The retention period for each application file being maximum five years (article 20) is also subject to critique for specific situations such as in case of visa applications being refused or visas that have been issued for less than three months.

As already indicated, the inclusion of two biometric identifiers (not encrypted) in the EU passport also candidates for an infringement of the proportionality principle.  


The purpose specification and finality principle

According to the purpose specification principle, personal data can be processed as long as the processing meets specified, explicit and legitimate purposes. This principle is the most important touchstone of data protection law because it provides the criteria to decide about the legitimacy of a processing and the use and quality of the personal data processed. 

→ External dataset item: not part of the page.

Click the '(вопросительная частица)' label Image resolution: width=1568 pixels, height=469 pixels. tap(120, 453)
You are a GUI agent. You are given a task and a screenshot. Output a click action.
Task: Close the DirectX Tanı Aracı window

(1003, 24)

Many purposes foreseen in the VIS Regulation may be criticised: they go far beyond the achievement of a common visa policy. For example, the purpose to prevent threats to internal security of any of the Member States is already pursued by means of the SIS and other tools available for police cooperation.

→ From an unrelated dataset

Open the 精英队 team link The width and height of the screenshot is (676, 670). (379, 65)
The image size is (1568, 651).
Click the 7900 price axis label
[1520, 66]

The purpose of facilitating checks at external border checkpoints and within the territory of the Member States, of assistance in the identification and return of illegal immigrants and of facilitating the application of Regulation (EC) No 343/2003, is excessive when analysing the legal basis of the Proposal, namely Article 62.2.b, ii and Article 66 of the Treaty establishing the European Community (TEC).  

There exists currently a Proposal for a Council Decision concerning access to the VIS by Europol for the purpose of prevention, detection and investigation of terrorism and other serious criminal offences. This Proposal reflects a more general trend to allow several law enforcement authorities to access all available databases for their work on terrorism and other serious criminality.

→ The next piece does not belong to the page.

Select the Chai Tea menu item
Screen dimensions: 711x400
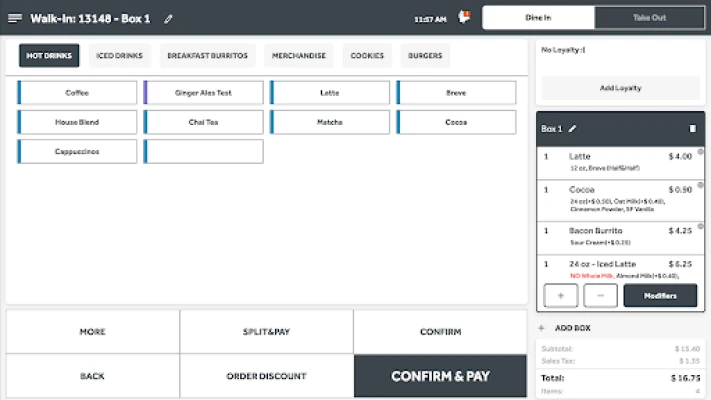pos(204,122)
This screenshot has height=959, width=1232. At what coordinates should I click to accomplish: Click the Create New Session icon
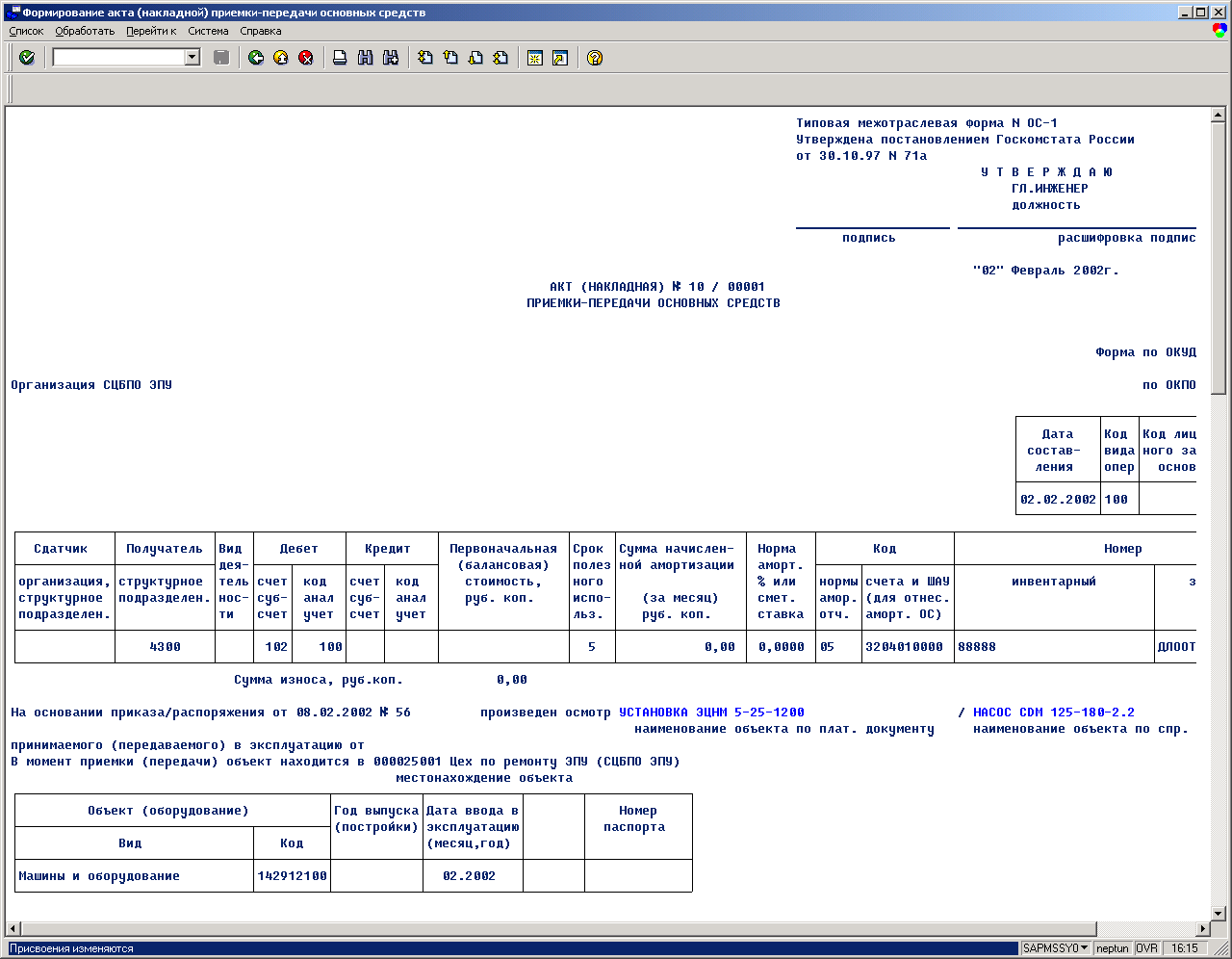[535, 58]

The EDPS stated very clearly in an Opinion on the VIS Proposal: “One must bear in mind that the VIS is an information system developed in view of the application of the European visa policy and not as a law enforcement tool. Routine access would indeed represent a serious violation of the principle of purpose limitation. It would entail a disproportionate intrusion in the privacy of travellers who agreed to their data being processed in order to obtain a visa, and expect their data to be collected, consulted and transmitted, only for that purpose”. EDPS proposes here that access to VIS by law enforcement authorities should only be granted ‘in specific circumstances on a case-by-case basis and must be accompanied by strict safeguards’. For example, the condition in the Proposal’s Article 5 that “the consultation of VIS data will contribute to the prevention, detection or investigation of [a specific] offence, does not suffice for the EDPS: consultation must “substantially” contribute.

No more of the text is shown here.